Prashant Vaze, Senior Fellow, Climate Bonds Initiative in London, thinks there is room for capital weighting adjustments. “The stress tests are a welcome move. But they are only half the story. Seeing the consequences of climate-risk on future portfolio values is one thing, but the real prize is the short-term changes in incentives to make sure portfolio managers’ short-term decisions are aligned to long-term investor interests. This means adjusting the capital weightings to reflect high carbon risks on firms without credible net zero strategies, short-term goals and investment plans aligned to decarbonising their activities.”
There is evidence banks also see the writing on the wall. Huw van Steenis, Chair, Sustainable Finance Committee, UBS Group, recently wrote that stress tests could be “highly catalytic in repricing the cost of capital between high and low carbon companies”. The insights stress tests and other tools produce are likely to be used by boards and investors to change practices in asset allocation and risk management, he added.
This is part of the objective of stress tests, notes Hortense Bioy, Global Director of Sustainability Research at Morningstar. The stress tests could accelerate the shift to greener instruments by regulated firms such as banks, insurers and asset managers. “That’s part of the objective of the stress tests and the EU agenda – it comes back to disclosure. Banks will have to make sure that they get the right data from the companies and will have to divest from those companies that they can’t finance anymore.”
Lambert agrees disclosure is an important element, but says stress tests are only “one part” of the broader response to climate change risks noting that regulators such as the ECB and the Bank of England have already set out expectations. “The ECB expects banks to publish meaningful information and key metrics on climate-related and environmental risks that they deem to be material. Last year, the Bank of England noted that climate-related disclosures were limited by banks’ capabilities to assess these risks and therefore needed to materially improve to facilitate future disclosures. Through stress testing, banks will better understand materiality and at the same time will develop their risk assessment capabilities.”

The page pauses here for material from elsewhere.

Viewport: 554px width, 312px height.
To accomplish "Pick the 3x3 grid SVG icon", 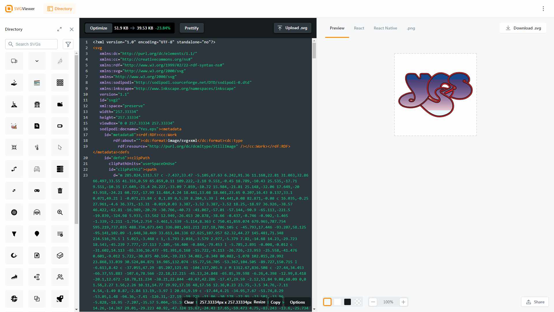I will click(x=60, y=83).

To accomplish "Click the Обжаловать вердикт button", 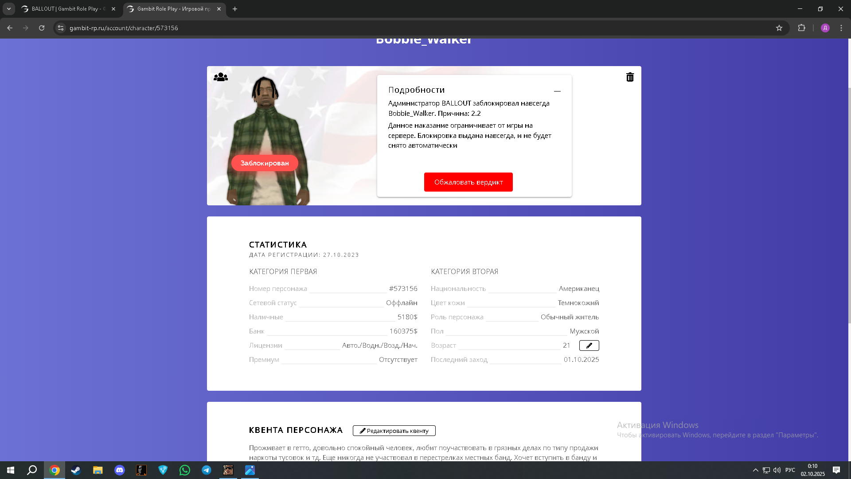I will click(468, 182).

Momentum is building behind climate-related stress tests and they are likely to become a tool for financial regulators and supervisors to ensure stability of the financial system as economies transition to net zero carbon emissions. This week, the European Commission announced plans to conduct regular stress tests as part of its recently finalised strategy for strengthening the EU’s sustainable finance framework. Pressure will continue to mount on financial institutions to take action to ensure ESG risks are addressed.